Monday, September 21, 2009

Shakespeare and Nos do Morro


Nos do Morro has a history of working with Shakespeare. Cicely Berry has been giving workshops here since 1995. The company produced A Midsummer Night's Dream in 2004, and more recently for the RSC's complete works festival in 2006, The Two Gentlemen of Verona. The essay by Beatriz Resende in the Nos do Morro book quotes philosopher Giorgio Agamben in relation to their approach to the Bard;
"To desecrate is not simply to abolish and cancel separations, but to learn to make new meanings from them, a new use, to play with them. The desecration of the sacred is the political task of the next generation."
(from Profanations, G. Agamben 2007, with apologies for the sacreligious translation).
This sentence is at the heart of my current work with Shakespeare.
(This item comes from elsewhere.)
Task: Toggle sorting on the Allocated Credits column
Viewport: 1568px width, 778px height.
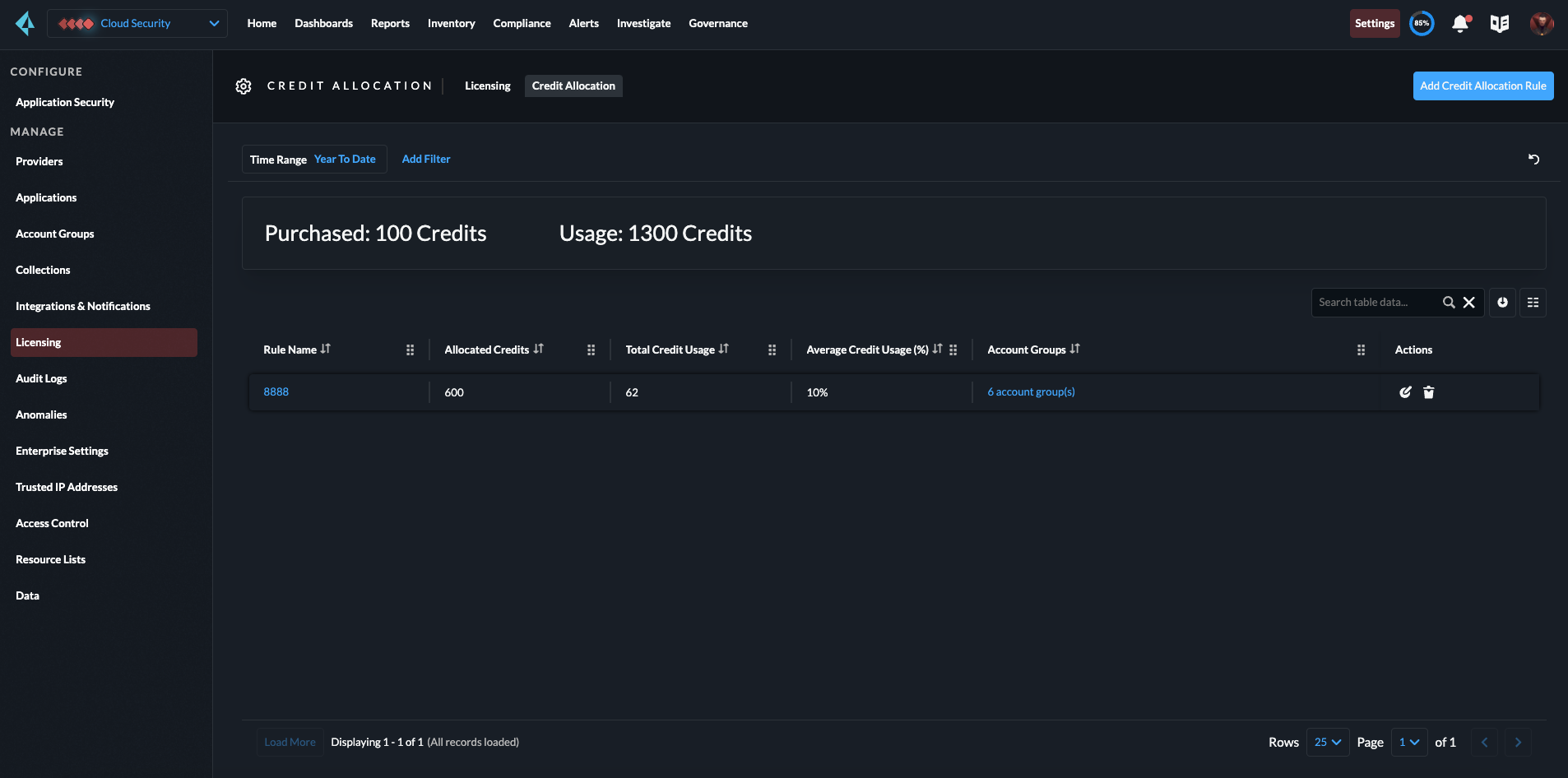Action: [x=539, y=349]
In 2007, I visited Nos do Morro with the playwright, Oladipo Agboluaje, to discover, together with the company, a rewriting of Shakespeare's The Tempest. The result was Dipo's play Knock Against My Heart, making Shakespeare's story relevant to the politics and economics of the 21st Century.
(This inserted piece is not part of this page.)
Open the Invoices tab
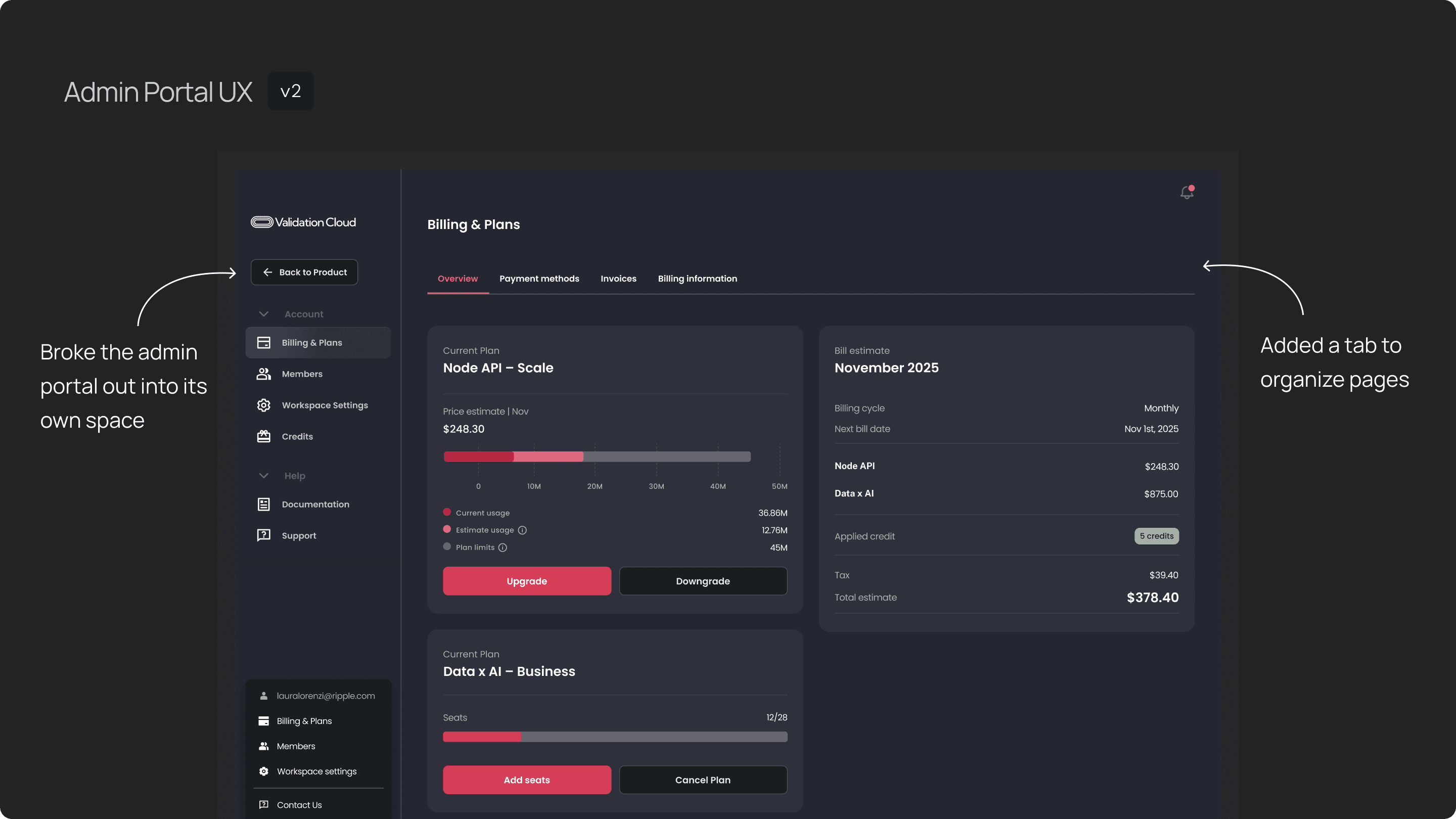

This time, my workshops mix Shakespearean words with the words from the hill and the Vidigal writers write about their day to day concerns. There is much hilarity as the group creates newly minted sentences and turns of phrase. I hope the writers have new texts and ideas to take forward. There are the beginnings of a play here. The house that fell into the sea and the event of the death of Celeste, the legendary owner of Bar-raco, are a stories that stay with me long after.